Back in November, after her return to Pakistan, Bhutto wrote:
It has now been more than two weeks since the horrific assassination attempt against me and the police have still not filed my complaint. They filed their own report without taking statements from eyewitnesses on the truck targeted for the terrorist attack which resulted in the death of more than 158 of my supporters and security guards.
Soon thereafter, I was asked by authorities not to travel in cars with tinted windows — which protected me from identification by terrorists — or travel with privately armed guards.
I began to feel the net was being tightened around me when police security outside my home in Karachi was reduced, even as I was told that other assassination plots were in the offing.

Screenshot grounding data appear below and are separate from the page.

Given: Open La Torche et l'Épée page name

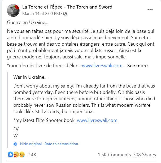Looking at the screenshot, I should (x=67, y=7).
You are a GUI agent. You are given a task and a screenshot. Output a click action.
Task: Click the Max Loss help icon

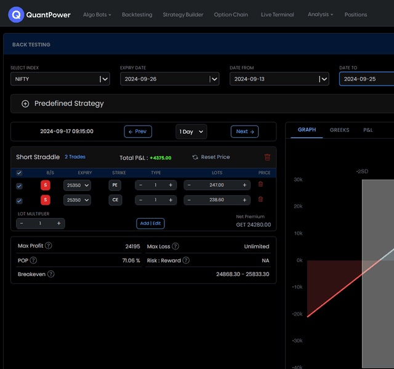tap(175, 246)
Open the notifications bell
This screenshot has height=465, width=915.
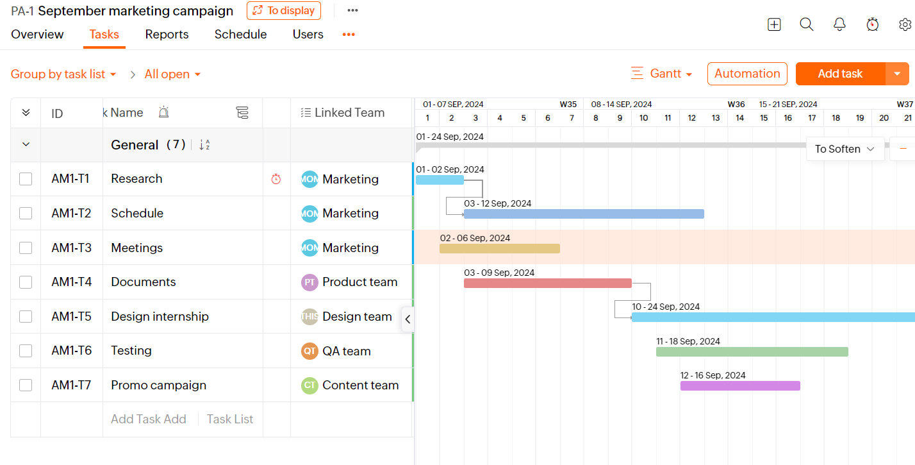(x=839, y=24)
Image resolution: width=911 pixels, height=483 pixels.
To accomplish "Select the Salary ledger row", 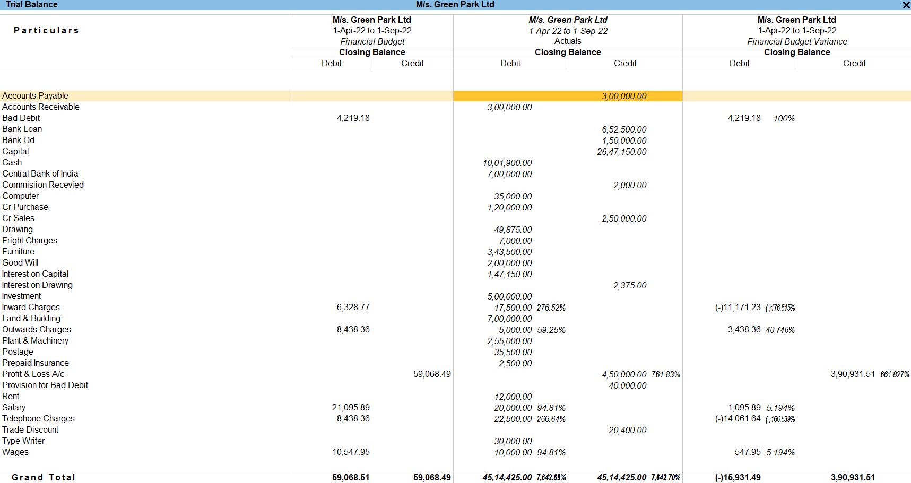I will click(14, 408).
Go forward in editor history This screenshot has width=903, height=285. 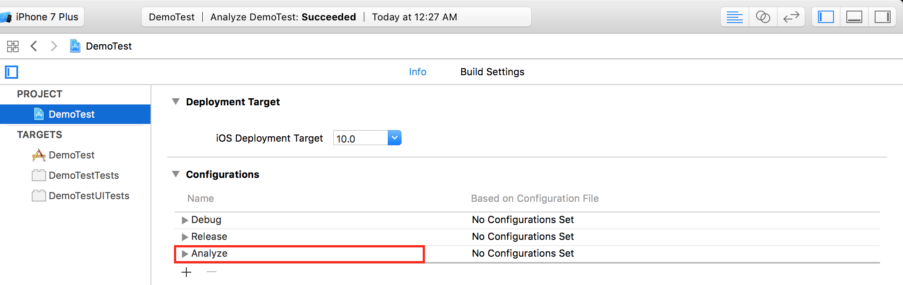click(x=54, y=46)
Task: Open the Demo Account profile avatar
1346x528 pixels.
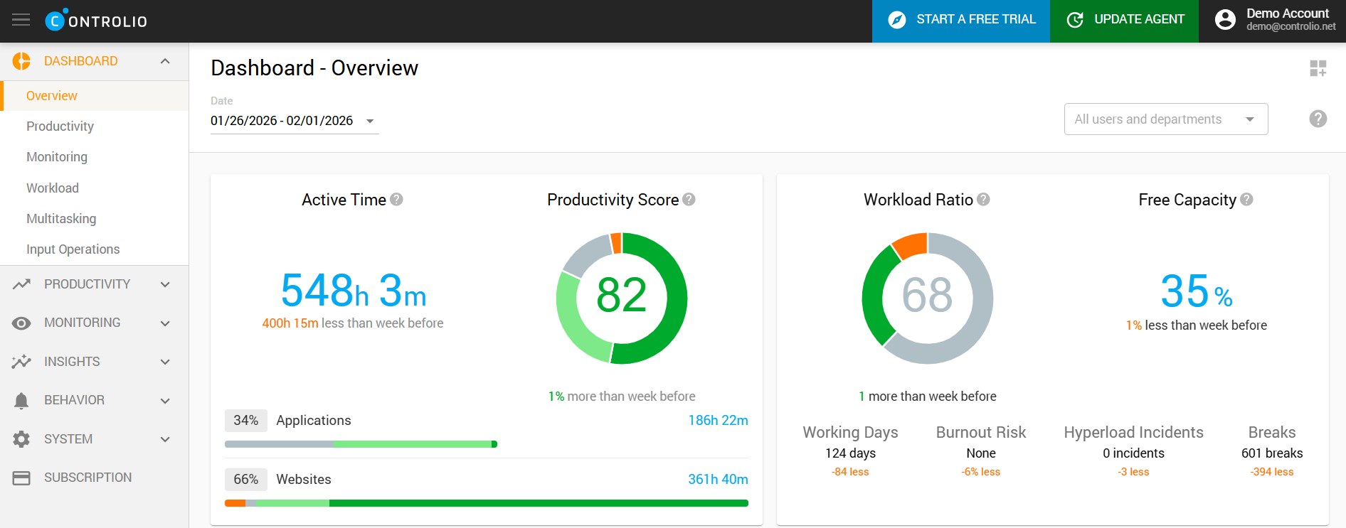Action: coord(1225,20)
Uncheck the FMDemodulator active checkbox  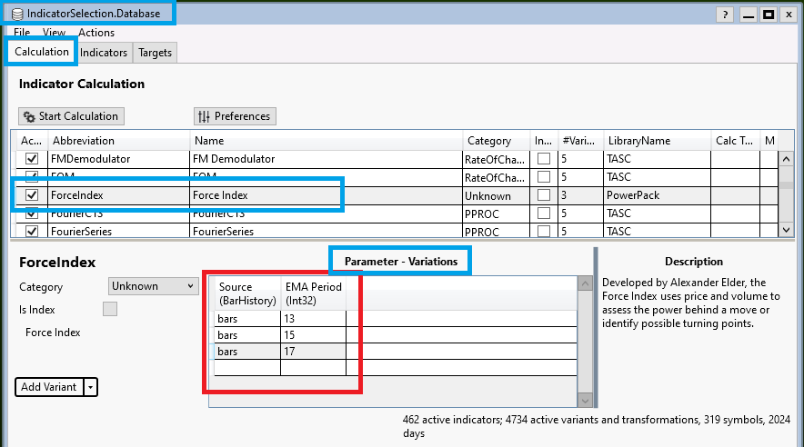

If Musharraf now postpones the upcoming election or bans political rallies, what will be the Bush administration’s response? Another lame statement about looking forward to Pakistan’s return to the democratic path? One thing we can reasonably assume is that neither from Washington nor any other Western capital are we now likely to hear any demands for an independent inquiry into Bhutto’s death. In November Islamabad adamantly rejected any assistance from forensic teams of the FBI and Scotland Yard. Will similar offers now even be made?